What is expected:
Output the span of lines from the one that contains "Switch to large icons view in status bar" through the end of the records, inclusive, exactly as written and free of pictures.

(Records excerpted from a collection)
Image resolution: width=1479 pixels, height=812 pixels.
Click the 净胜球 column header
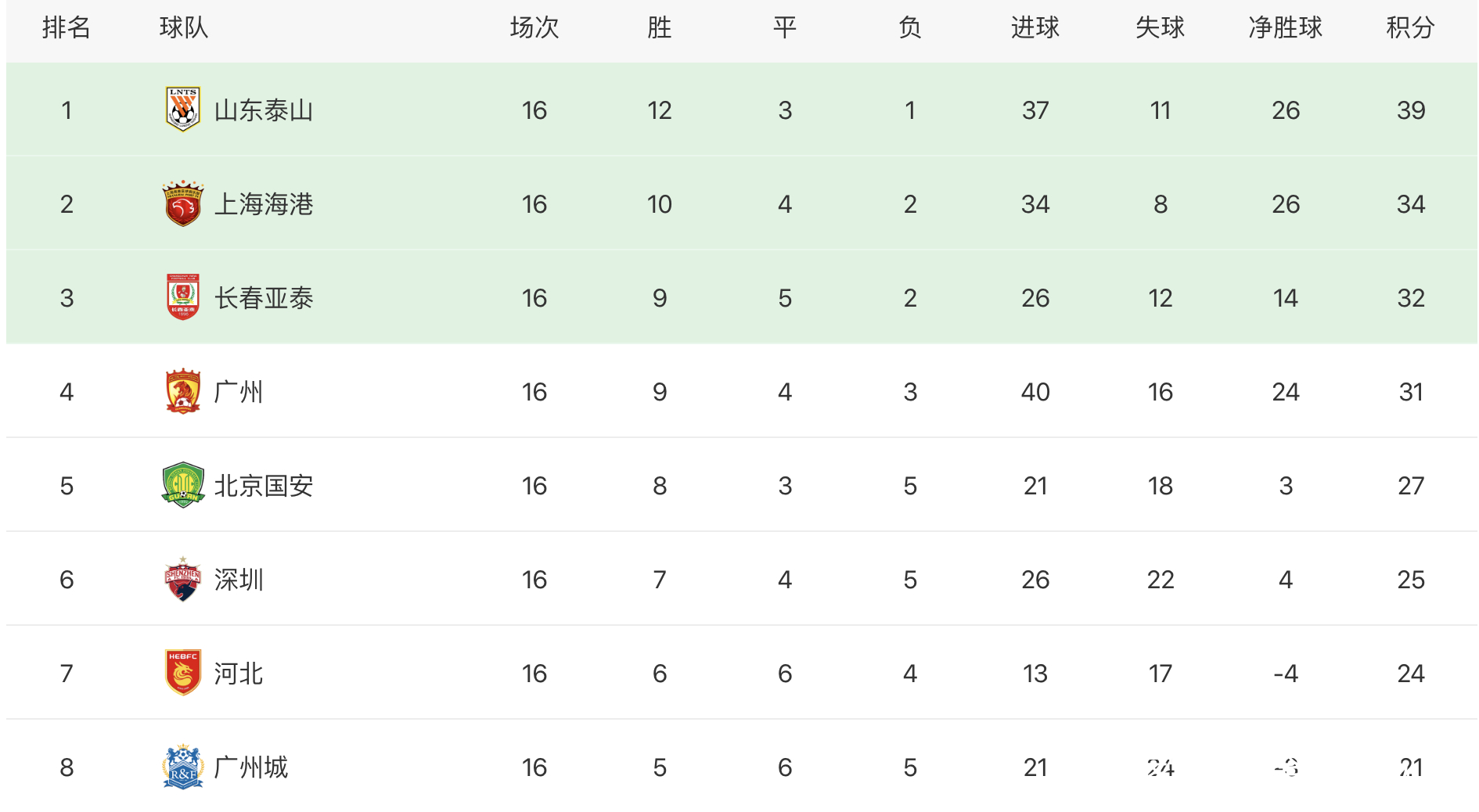coord(1285,28)
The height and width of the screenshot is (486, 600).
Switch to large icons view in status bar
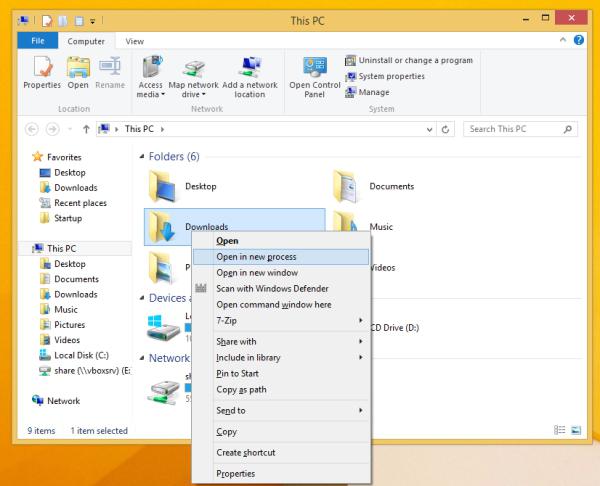[x=575, y=431]
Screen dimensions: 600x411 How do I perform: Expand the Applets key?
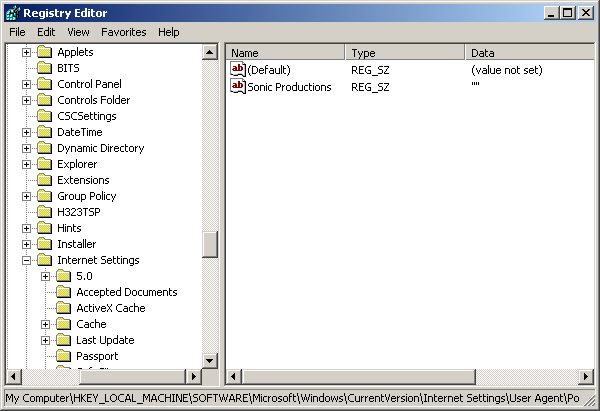click(26, 52)
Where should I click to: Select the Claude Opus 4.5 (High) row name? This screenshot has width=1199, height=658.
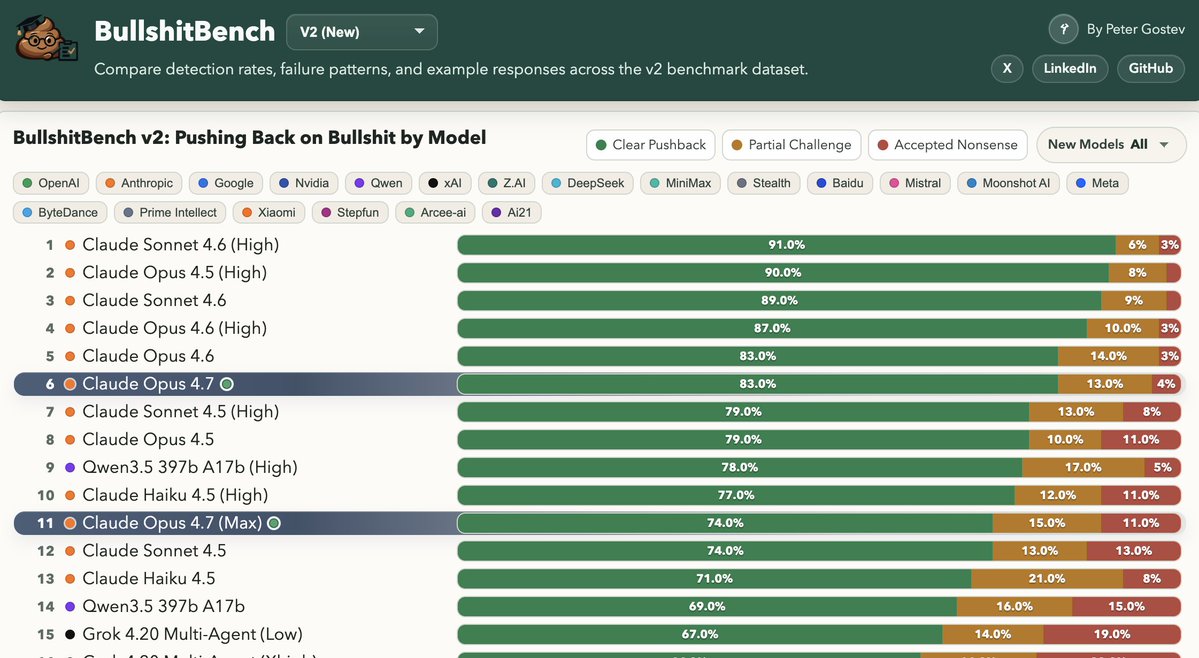pyautogui.click(x=174, y=273)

Task solution:
Switch to large icons view in status bar
[x=575, y=431]
Screen dimensions: 600x411 How do I perform: Expand the Applets key?
click(26, 52)
Where should I click to: Select the Claude Opus 4.5 (High) row name? This screenshot has width=1199, height=658.
pyautogui.click(x=174, y=273)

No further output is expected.